Dalam Kongres Nasional PKC tahun 2023, Xi ditetapkan sebagai Presiden untuk
periode ketiga dan mungkin berlaku seumur hidup.
Tentu saja tidak adil untuk
membandingkan Erdogan dengan Putin atau
Jinping karena sistem politik Turki yang berbeda
dengan Rusia dan RRC, serta karakteristik masyarakatnya yang juga tak sama.
Namun, kecenderungan tentang munculnya kepemimpinan yang kuat (strong leadership) sebagai prasyarat
bagi kemajuan ekonomi dan stabilitas kawasan telah menjadi diskursus
tersendiri. Apakah hal itu akan mengarah pada otoriterianisme atau otokratisme
baru?
Di sisi lain yang perlu dicermati dalam
dinamika politik Turki adalah pemilihan kepala daerah yang tidak mesti sejalan dengan hasil pemilu nasional. Pemilihan Gubernur dan
Walikota di Turki akan dilakukan pada bulan Maret 2024. Aliansi Kerakyatan pimpinan AKP mungkin akan melakukan
rebound. Pada Pilkada tahun 2019, Aliansi Kerakyatan meraih 51,62 persen suara dan
tokoh AKP menduduki jabatan 15 Walikota, 25 Gubernur dan 534 Bupati. Sementara
Aliansi Kebangsaan mendapat 37,56 persen suara
dengan CHP menduduki 11 Walikota, 10 Gubernur, dan 191 Bupati. Tahun itu,
merupakan gempa kecil bagi AKP karena kehilangan kursi Walikota di: Istanbul (direbut
Ekrem Imamoglu), Ankara (Mansur Yavas), Bursa (Alinur Aktas), Izmir (Tunc
Soyer), dan Adana (Zeydan Karalar). Apakah tahun depan, AKP bisa memulihkan
kepercayaan masyarakat Turki, sangat tergantung dari tokoh yang ditampilkan dan
komunikasi politik terhadap konstituen yang bergerak dinamis. Kalangan muda Turki cukup kritis dan beranjak menuju kelas menengah independen.
Tantangan utama Erdogan saat ini adalah dirinya sendiri (the enemy is
himself), karena tak ada tokoh yang popular dan cukup kuat untuk menggantikannya.

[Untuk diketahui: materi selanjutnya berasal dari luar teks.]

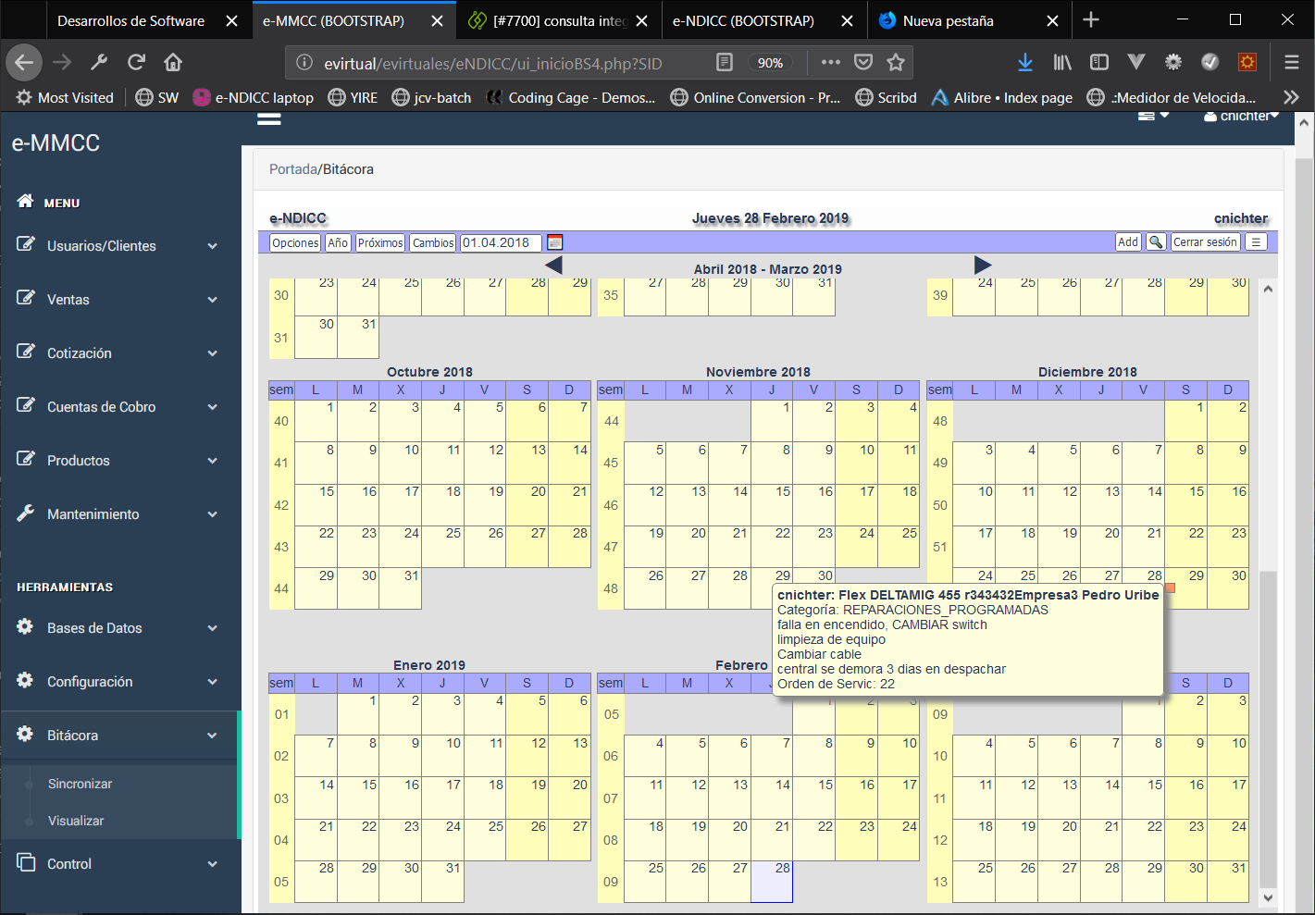Open Firefox library icon
Screen dimensions: 1315x915
pos(1062,62)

Kenyataan itu dapat dilihat sebagai awal krisis
kepemimpinan di AKP dan bagi bangsa Turki secara umum. Pemimpin yang sukses
adalah yang mampu melahirkan generasi pengganti yang lebih kuat dari dirinya
sendiri. Dalam hal ini, Turki berhutang sejarah pada sosok Necmetin Erbakan, PM
Turki (1996-1997) yang mampu melahirkan pemimpin sekelas Erdogan (pada tahun
1999 menjadi Walikota Istanbul dan tahun 2002 menjadi PM Turki). Apakah Erdogan sanggup meniru jejak Erbakan, masih perlu
ditunggu terobosan politiknya.
Tak bisa dipungkiri, Erdogan mendapat banyak kritik dan ditinggalkan mitra
seniornya seperti: Abdullah Gul (mantan Presiden), Ahmed Davutoglu (mantan
Menlu dan PM, sekarang mendirikan Future Party), dan Ali Babacan (mantan Menteri
Ekonomi, mendirikan Deva Party yang bergabung dengan oposisi). Apakah Erdogan
tidak percaya dengan sesama kolega yang turut membesarkan AKP dan menancapkan citra positif di panggung domestik maupun global?

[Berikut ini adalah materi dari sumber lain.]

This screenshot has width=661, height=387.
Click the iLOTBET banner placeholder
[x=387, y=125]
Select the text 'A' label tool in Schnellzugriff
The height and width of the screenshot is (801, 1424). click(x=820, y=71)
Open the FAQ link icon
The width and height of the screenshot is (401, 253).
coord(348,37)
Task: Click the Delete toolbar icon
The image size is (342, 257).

Ketika Republik Turki memasuki usia 100 tahun, jawaban atas pertanyaan tentang
regenerasi kepemimpinan nasonal akan menjadi sorotan internasional. Bagi
sejumlah negara yang baru bangkit (emerging
countries), Turki menjadi salah satu role
model pengembangan demokrasi dan kemajuan ekonomi.

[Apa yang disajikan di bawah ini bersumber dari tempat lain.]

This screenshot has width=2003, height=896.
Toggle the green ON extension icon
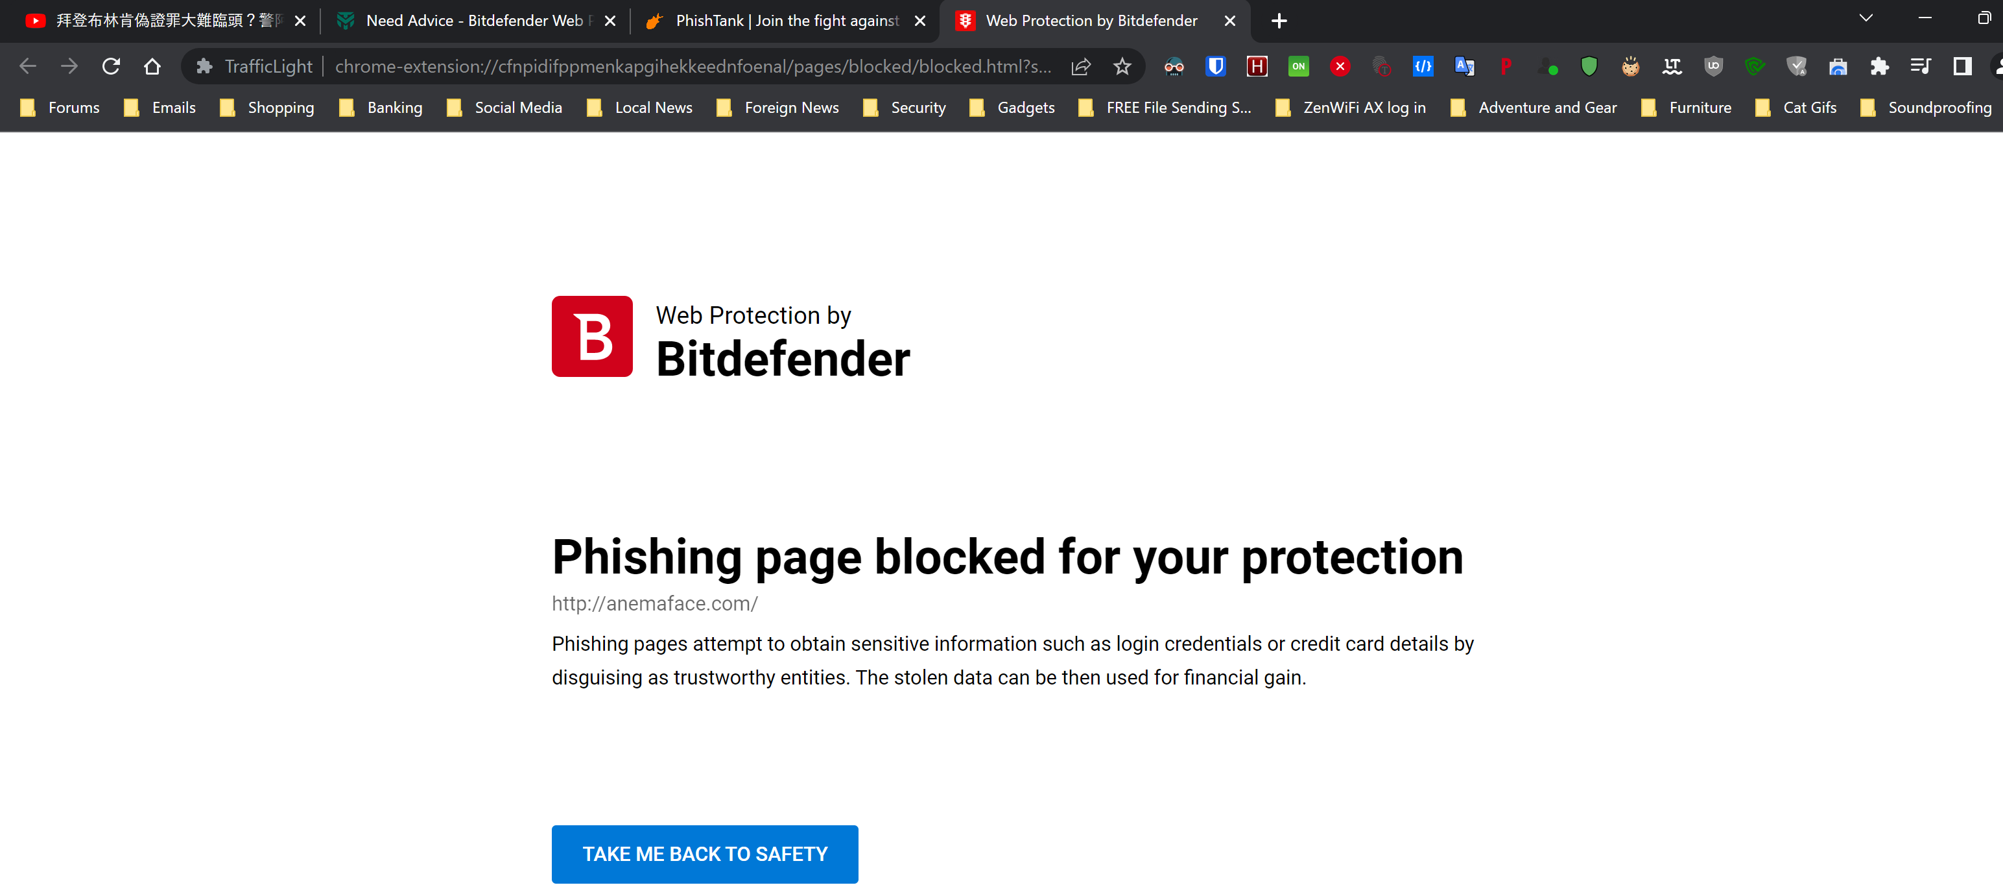pyautogui.click(x=1299, y=66)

Erdogan sebenarnya cukup akomodatif membangun kepemimpinan nasional, antara
lain menggandeng Numan Kurtulmus (Wakil Ketua Umum AKP saat ini). Numan dikenal
sebagai politisi senior yang bersama Erbakan di Virtue Party (1998-2001) dan
Felicity Party (2001-2010). Pada tahun 2010, Numan berpisah jalan dengan Erbakan
dan mendirikan People’s Voice Party (2010-2012). Melihat potensi Numan,
akhirnya Erdogan mengajaknya bergabung ke dalam AKP
dan melakukan fusi partai politik. Melihat
kondisi saat ini, kecil peluang Numan (64 tahun) akan menjadi pengganti Erdogan (69 tahun) karena usia
yang cukup lanjut, namun ia memilih
tetap loyal.
Gejala yang patut diwaspadai adalah munculnya nepotisme dalam kekuasaan,
yakni menantu Erdogan bernama Berat Albayrak, yang sejak 2015 bergabung dalam
kabinet dan pernah menjabat Menteri Energi serta kemudian Menteri Keuangan.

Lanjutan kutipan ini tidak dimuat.